Task input START

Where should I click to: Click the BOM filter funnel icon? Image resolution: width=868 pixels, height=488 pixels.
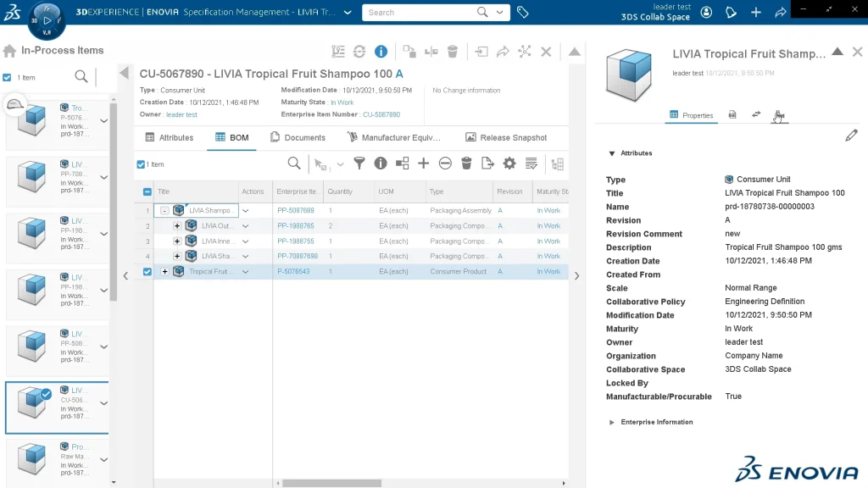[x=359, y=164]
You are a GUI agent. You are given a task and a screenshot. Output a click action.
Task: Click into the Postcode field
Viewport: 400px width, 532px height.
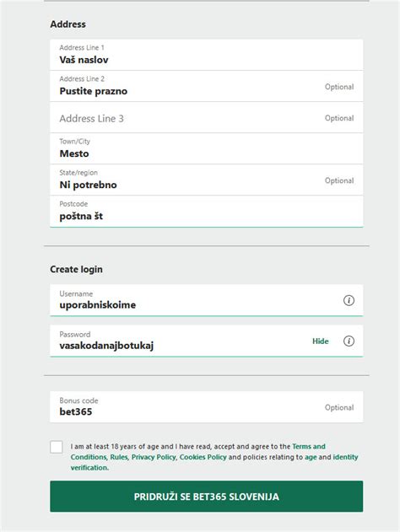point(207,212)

Task input END

**The problem**
Leave the pictures out, and transcribe each of the records exactly.

**Solution for this problem**
Where should I click to: Click the BOM filter funnel icon? Image resolution: width=868 pixels, height=488 pixels.
[x=359, y=164]
You are a GUI agent. You are given a task and a screenshot. Output a click action.
Task: Click into the Postcode field
Viewport: 400px width, 532px height.
point(207,212)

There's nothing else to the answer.